• Work to complete:
The records that follow are to be reproduced verbatim.
(Given data)
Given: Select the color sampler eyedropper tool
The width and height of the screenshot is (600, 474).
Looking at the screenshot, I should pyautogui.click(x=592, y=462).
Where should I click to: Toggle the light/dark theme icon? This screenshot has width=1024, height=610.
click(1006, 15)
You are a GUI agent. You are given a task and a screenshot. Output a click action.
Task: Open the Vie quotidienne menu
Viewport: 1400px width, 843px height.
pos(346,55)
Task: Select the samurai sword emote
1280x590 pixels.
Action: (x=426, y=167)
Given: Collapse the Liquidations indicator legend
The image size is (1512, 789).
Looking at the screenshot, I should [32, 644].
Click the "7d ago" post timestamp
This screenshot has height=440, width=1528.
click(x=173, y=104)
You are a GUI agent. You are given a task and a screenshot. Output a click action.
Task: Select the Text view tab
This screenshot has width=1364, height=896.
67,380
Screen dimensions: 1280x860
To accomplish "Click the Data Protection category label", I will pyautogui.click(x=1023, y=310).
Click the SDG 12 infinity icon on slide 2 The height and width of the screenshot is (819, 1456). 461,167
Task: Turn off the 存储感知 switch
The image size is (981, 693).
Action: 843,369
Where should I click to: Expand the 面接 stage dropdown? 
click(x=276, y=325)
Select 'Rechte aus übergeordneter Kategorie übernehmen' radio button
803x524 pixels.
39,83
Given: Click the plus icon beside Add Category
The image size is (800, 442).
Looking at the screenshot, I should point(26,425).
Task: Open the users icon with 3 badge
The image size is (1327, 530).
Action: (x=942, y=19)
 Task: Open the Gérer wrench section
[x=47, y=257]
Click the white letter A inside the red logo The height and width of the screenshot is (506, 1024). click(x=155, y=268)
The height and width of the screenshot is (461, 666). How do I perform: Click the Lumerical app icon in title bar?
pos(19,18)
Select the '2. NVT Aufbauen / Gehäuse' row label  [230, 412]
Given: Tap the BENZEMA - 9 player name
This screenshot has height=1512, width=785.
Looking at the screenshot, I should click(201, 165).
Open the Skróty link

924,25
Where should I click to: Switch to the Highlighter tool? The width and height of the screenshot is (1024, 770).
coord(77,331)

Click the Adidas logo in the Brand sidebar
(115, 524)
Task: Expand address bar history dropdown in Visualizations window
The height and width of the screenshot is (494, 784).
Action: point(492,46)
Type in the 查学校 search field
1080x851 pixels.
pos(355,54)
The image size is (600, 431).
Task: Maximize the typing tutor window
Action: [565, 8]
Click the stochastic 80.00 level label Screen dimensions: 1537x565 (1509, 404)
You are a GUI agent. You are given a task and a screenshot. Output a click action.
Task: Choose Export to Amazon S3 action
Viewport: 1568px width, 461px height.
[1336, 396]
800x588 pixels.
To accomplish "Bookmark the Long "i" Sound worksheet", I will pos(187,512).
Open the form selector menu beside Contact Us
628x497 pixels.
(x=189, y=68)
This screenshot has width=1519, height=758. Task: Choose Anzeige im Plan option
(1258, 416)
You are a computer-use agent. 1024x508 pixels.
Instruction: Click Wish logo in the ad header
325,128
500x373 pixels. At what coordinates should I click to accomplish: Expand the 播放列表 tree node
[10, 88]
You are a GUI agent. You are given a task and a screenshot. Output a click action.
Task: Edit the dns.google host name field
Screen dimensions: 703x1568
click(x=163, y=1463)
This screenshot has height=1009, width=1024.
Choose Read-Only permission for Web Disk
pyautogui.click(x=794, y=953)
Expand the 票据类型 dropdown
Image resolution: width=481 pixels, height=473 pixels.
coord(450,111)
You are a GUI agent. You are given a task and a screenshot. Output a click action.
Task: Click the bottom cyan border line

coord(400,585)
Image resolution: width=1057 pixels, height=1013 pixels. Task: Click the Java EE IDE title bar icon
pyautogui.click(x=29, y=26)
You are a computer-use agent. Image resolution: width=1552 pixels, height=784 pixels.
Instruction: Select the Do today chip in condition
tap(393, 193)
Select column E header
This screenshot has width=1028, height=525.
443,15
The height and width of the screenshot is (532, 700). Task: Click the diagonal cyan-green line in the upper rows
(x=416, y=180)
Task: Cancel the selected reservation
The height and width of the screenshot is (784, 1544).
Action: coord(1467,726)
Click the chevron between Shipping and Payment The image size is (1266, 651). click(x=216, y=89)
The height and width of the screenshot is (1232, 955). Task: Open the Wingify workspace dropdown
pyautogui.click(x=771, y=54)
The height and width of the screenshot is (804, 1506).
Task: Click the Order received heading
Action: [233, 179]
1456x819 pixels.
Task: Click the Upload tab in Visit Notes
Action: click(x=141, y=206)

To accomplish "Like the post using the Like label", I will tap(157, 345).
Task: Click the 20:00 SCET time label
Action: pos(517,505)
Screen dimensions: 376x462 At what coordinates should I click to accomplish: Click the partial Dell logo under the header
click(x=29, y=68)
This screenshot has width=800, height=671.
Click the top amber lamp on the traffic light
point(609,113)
(End Given data)
• Task solution:
Given: Select the color sampler eyedropper tool
The width and height of the screenshot is (600, 474).
Looking at the screenshot, I should pyautogui.click(x=592, y=462).
Where should I click to: Toggle the light/dark theme icon? This screenshot has width=1024, height=610.
click(1006, 15)
You are a GUI agent. You are given a task and a screenshot. Output a click action.
Task: Open the Vie quotidienne menu
Viewport: 1400px width, 843px height.
pos(346,55)
Task: Select the samurai sword emote
1280x590 pixels.
Action: (x=426, y=167)
Given: Collapse the Liquidations indicator legend
The image size is (1512, 789).
Looking at the screenshot, I should [32, 644].
Click the "7d ago" post timestamp
This screenshot has height=440, width=1528.
click(x=173, y=104)
You are a GUI agent. You are given a task and a screenshot. Output a click action.
Task: Select the Text view tab
This screenshot has width=1364, height=896.
67,380
Screen dimensions: 1280x860
To accomplish "Click the Data Protection category label", I will pyautogui.click(x=1023, y=310).
Click the SDG 12 infinity icon on slide 2 The height and width of the screenshot is (819, 1456). 461,167
Task: Turn off the 存储感知 switch
The image size is (981, 693).
Action: 843,369
Where should I click to: Expand the 面接 stage dropdown? 
click(x=276, y=325)
Select 'Rechte aus übergeordneter Kategorie übernehmen' radio button
803x524 pixels.
39,83
Given: Click the plus icon beside Add Category
The image size is (800, 442).
Looking at the screenshot, I should point(26,425).
Task: Open the users icon with 3 badge
The image size is (1327, 530).
Action: (x=942, y=19)
 Task: Open the Gérer wrench section
[x=47, y=257]
Click the white letter A inside the red logo The height and width of the screenshot is (506, 1024). click(x=155, y=268)
The height and width of the screenshot is (461, 666). How do I perform: Click the Lumerical app icon in title bar?
pos(19,18)
Select the '2. NVT Aufbauen / Gehäuse' row label  [230, 412]
Given: Tap the BENZEMA - 9 player name
This screenshot has height=1512, width=785.
Looking at the screenshot, I should click(201, 165).
Open the Skróty link

924,25
Where should I click to: Switch to the Highlighter tool? The width and height of the screenshot is (1024, 770).
coord(77,331)

Click the Adidas logo in the Brand sidebar
(115, 524)
Task: Expand address bar history dropdown in Visualizations window
The height and width of the screenshot is (494, 784).
Action: point(492,46)
Type in the 查学校 search field
1080x851 pixels.
pos(355,54)
The image size is (600, 431).
Task: Maximize the typing tutor window
Action: [565, 8]
Click the stochastic 80.00 level label Screen dimensions: 1537x565 (1509, 404)
You are a GUI agent. You are given a task and a screenshot. Output a click action.
Task: Choose Export to Amazon S3 action
Viewport: 1568px width, 461px height.
[1336, 396]
800x588 pixels.
To accomplish "Bookmark the Long "i" Sound worksheet", I will pos(187,512).
Open the form selector menu beside Contact Us
628x497 pixels.
(x=189, y=68)
This screenshot has width=1519, height=758. Task: Choose Anzeige im Plan option
(1258, 416)
You are a computer-use agent. 1024x508 pixels.
Instruction: Click Wish logo in the ad header
325,128
500x373 pixels. At what coordinates should I click to accomplish: Expand the 播放列表 tree node
[10, 88]
You are a GUI agent. You are given a task and a screenshot. Output a click action.
Task: Edit the dns.google host name field
Screen dimensions: 703x1568
click(x=163, y=1463)
This screenshot has height=1009, width=1024.
Choose Read-Only permission for Web Disk
pyautogui.click(x=794, y=953)
Expand the 票据类型 dropdown
Image resolution: width=481 pixels, height=473 pixels.
coord(450,111)
You are a GUI agent. You are given a task and a screenshot. Output a click action.
Task: Click the bottom cyan border line

coord(400,585)
Image resolution: width=1057 pixels, height=1013 pixels. Task: Click the Java EE IDE title bar icon
pyautogui.click(x=29, y=26)
You are a computer-use agent. Image resolution: width=1552 pixels, height=784 pixels.
Instruction: Select the Do today chip in condition
tap(393, 193)
Select column E header
This screenshot has width=1028, height=525.
443,15
The height and width of the screenshot is (532, 700). Task: Click the diagonal cyan-green line in the upper rows
(x=416, y=180)
Task: Cancel the selected reservation
The height and width of the screenshot is (784, 1544).
Action: coord(1467,726)
Click the chevron between Shipping and Payment The image size is (1266, 651). click(x=216, y=89)
The height and width of the screenshot is (1232, 955). Task: Open the Wingify workspace dropdown
pyautogui.click(x=771, y=54)
The height and width of the screenshot is (804, 1506).
Task: Click the Order received heading
Action: [233, 179]
1456x819 pixels.
Task: Click the Upload tab in Visit Notes
Action: click(x=141, y=206)

To accomplish "Like the post using the Like label", I will tap(157, 345).
Task: Click the 20:00 SCET time label
Action: pos(517,505)
Screen dimensions: 376x462 At what coordinates should I click to accomplish: Click the partial Dell logo under the header
click(x=29, y=68)
This screenshot has width=800, height=671.
Click the top amber lamp on the traffic light
point(609,113)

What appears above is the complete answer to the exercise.